If a company misses the initial attack, the results can be costly,
Corman said. He pointed to an example of one company, a pharmaceutical
firm, that got infiltrated by a targeted Trojan attack. The company only
realized it had been compromised when some valuable data was encrypted
and the key held for ransom. The company had to pay and, after the
incident, spent a month cleaning the compromised systems from its
offices in three countries. Corman would not name the company, which
became ISS client after the incident.
While MessageLabs might detect tens of thousands of copies of a typical
mass-mailing computer viruses in a single day, the company is finding,
at most, ten targeted Trojans a week, Shipp said. According to the data
collected by MessageLabs, more than half of the 298 attacks detected
over 12 months consist of a single email sent to a single person at a
company. In total, 1,344 emails were sent during the period studied by
Shipp. Military agencies, human rights organizations and pharmaceutical
companies are some of the types of groups that are being targeted by
specifically aimed attacks.
The attacks are also very well researched, Shipp said. One targeted
Trojan was sent to five employees at one company - every single person
was a member of the firm's research and development team.
"The bad guys have done their homework," Shipp said.
During the 12 months studied by Shipp, the majority of the Trojan horse
programs, almost 70 per cent, used a malicious Word document as the
vehicle for the attack. That's already changing, with PowerPoint and
Excel documents now becoming popular, he said. The one type of document
that oddly is not being used by attackers is the PDF format of Adobe
Shipp added that most companies cannot just block the problematic
attachments, even if they realize the threat.
"In many cases, even if the company is vulnerable, .doc files are their
lifeblood, so they can't block Word documents," Shipp said.
Most of the attacks come from the Pacific Rim, emanating from Internet
addresses in mainland China, Hong Kong, Australia and Malaysia. However,
one IP address that consistently attacks military installations comes
from a computer in California. Shipp believes that the computer could
have been compromised as part of a botnet.

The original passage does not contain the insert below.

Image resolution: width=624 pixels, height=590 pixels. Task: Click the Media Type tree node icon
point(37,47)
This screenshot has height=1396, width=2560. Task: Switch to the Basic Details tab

In fact, Shipp believes that three major groups are involved. The first
and largest group is the most active and uses a variety of different
tactics, but most commonly uses a zero-day exploit in the attack. The
researcher believes it is also possible that this group could be several
independent actors. He feels more confident about the other two groups:
One targets only Hong Kong companies with an attack once every three
weeks or so, and the other attacks military sites from a computer in
California about every two weeks.
The attack data underscores an overall trend in threats. While some
hobbyist virus writers undoubtedly still exist, most malware is now
written for profit.
"No one other than the kids want to infect a million people anymore,"
said Graham Cluley, senior technology consultant for antivirus firm
Sophos. "You would rather deal with 50 or 100 systems at a time."
Sophos and other security companies are adopting better versions of
behavioral blocking software to combat the threat. Traditional
behavioral blocking stops a program that attempts a specific action, a
technique that frequently flags legitimate programs as potential
threats. Sophos instead characterizes programs by a collection of
actions attempted by the program in a virtual sandbox and blocks the
executable if the actions seems malicious. Called "behavioral genotype
protection" by Sophos, the technique has already caught a number of
targeted and low-volume attacks, Cluley said.
However, the antivirus industry is still moving too slowly, ISS's Corman
said. The Trojan horse sold to private investigators by an Israeli
couple took 18 months to detect.
"People in the industry keep talking about the Israeli Trojan horse,
because that is one of the few public examples," Corman said. "But
that's just one of hundreds, if not thousands, of successful attacks."